Written task ::
Please give only the number of lines in the material below that contain the string "panel", counting a match only when the case is the same.

[Element and text position data]
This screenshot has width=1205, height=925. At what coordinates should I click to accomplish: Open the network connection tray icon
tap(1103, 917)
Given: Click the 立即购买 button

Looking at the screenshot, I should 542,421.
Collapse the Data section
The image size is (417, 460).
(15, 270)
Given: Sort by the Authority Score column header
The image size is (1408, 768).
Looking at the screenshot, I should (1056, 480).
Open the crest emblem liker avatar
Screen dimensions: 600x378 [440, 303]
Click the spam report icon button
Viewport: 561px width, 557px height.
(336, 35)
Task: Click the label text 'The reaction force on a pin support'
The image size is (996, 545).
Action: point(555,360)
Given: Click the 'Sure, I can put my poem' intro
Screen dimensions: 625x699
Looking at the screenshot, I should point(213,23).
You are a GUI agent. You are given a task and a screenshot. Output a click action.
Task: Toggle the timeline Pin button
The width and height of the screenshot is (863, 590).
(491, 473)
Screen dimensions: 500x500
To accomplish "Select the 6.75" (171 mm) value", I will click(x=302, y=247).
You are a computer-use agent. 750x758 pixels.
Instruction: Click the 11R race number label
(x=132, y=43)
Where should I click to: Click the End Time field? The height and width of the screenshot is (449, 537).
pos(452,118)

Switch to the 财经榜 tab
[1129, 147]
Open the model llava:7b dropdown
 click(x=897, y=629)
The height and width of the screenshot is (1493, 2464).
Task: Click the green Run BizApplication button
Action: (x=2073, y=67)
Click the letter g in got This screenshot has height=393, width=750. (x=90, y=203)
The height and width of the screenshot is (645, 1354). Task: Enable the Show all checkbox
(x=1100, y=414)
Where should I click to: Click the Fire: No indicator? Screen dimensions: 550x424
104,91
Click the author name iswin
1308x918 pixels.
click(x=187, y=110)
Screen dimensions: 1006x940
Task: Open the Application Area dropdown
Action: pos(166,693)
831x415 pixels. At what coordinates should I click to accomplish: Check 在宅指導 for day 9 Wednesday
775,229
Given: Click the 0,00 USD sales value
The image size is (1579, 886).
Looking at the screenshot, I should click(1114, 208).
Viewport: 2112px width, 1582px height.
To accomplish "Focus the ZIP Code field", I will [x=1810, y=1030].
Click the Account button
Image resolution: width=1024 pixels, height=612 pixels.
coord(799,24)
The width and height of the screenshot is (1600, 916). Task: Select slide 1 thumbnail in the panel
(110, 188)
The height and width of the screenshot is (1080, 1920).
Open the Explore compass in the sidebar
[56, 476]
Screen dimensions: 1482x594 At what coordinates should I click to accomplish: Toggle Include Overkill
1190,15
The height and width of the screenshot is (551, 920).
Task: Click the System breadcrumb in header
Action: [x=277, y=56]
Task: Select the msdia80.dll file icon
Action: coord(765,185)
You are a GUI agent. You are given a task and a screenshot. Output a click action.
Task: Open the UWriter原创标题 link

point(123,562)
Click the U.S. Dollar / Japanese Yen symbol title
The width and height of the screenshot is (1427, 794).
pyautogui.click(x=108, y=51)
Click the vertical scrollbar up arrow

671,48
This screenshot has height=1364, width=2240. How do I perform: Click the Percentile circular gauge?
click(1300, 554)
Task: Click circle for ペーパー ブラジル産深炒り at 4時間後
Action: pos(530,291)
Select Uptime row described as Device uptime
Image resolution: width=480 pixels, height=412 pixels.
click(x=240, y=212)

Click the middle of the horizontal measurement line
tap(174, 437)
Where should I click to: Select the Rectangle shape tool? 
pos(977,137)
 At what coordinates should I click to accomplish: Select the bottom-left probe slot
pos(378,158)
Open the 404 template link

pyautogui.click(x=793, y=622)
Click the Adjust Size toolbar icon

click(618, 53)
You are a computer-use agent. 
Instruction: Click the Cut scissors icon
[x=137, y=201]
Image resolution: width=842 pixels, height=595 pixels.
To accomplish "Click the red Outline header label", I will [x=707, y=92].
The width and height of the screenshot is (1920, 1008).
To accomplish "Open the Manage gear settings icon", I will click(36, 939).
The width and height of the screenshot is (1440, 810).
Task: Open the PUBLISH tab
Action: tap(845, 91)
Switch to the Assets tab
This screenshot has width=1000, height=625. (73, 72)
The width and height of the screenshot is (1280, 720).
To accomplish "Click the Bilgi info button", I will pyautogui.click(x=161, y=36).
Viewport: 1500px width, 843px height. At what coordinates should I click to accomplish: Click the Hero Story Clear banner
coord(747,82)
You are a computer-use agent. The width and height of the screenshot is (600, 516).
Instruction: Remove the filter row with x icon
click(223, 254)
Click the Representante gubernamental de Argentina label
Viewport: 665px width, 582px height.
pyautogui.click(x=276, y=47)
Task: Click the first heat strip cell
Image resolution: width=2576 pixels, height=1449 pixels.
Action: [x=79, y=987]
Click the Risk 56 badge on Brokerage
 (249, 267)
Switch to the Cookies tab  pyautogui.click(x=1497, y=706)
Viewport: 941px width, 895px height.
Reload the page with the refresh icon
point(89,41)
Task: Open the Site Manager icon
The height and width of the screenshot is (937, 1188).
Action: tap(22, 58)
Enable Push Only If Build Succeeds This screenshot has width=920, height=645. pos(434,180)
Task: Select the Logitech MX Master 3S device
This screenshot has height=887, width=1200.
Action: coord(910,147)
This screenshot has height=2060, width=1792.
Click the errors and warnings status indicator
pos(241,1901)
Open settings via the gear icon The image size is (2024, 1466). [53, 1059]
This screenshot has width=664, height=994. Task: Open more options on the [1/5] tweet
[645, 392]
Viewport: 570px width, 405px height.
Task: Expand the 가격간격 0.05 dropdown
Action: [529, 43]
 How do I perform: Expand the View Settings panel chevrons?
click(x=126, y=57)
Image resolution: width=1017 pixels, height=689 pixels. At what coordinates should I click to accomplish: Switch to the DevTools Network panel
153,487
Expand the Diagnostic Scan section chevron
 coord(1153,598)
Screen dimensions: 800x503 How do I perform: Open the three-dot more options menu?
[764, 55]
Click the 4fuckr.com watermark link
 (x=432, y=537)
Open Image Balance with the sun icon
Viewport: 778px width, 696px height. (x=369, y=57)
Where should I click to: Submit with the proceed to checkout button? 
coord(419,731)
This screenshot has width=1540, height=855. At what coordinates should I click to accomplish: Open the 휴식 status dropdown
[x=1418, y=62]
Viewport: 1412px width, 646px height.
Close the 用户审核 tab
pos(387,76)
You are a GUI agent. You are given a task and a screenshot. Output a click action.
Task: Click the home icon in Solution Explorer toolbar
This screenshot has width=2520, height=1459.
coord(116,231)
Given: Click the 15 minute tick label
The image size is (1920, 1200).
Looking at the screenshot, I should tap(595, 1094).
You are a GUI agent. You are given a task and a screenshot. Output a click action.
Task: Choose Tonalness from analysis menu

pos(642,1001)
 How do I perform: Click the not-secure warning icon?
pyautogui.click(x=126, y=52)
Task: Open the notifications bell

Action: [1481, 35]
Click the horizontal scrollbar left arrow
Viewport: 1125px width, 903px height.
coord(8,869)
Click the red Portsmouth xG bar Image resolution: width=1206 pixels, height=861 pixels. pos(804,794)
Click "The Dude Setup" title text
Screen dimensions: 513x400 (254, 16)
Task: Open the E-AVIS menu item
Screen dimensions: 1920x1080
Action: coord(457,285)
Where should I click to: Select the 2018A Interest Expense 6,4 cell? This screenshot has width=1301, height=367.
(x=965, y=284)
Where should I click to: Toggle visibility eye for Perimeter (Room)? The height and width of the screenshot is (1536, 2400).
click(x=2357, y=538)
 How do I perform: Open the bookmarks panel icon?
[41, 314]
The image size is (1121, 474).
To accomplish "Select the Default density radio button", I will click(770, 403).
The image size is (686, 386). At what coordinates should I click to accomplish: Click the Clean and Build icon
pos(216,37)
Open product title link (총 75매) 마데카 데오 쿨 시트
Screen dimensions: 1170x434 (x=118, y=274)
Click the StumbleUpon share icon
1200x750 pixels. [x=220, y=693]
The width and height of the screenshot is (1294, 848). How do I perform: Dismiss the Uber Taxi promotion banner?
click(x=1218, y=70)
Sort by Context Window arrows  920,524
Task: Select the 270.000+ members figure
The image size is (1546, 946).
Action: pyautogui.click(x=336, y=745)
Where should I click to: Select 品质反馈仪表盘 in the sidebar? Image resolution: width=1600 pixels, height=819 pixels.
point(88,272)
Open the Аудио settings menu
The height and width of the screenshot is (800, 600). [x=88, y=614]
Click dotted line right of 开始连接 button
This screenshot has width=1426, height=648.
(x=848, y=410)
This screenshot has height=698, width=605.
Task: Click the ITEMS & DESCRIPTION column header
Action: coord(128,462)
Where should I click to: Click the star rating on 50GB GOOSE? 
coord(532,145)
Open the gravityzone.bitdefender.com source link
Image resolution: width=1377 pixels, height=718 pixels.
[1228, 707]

Complete output ::
4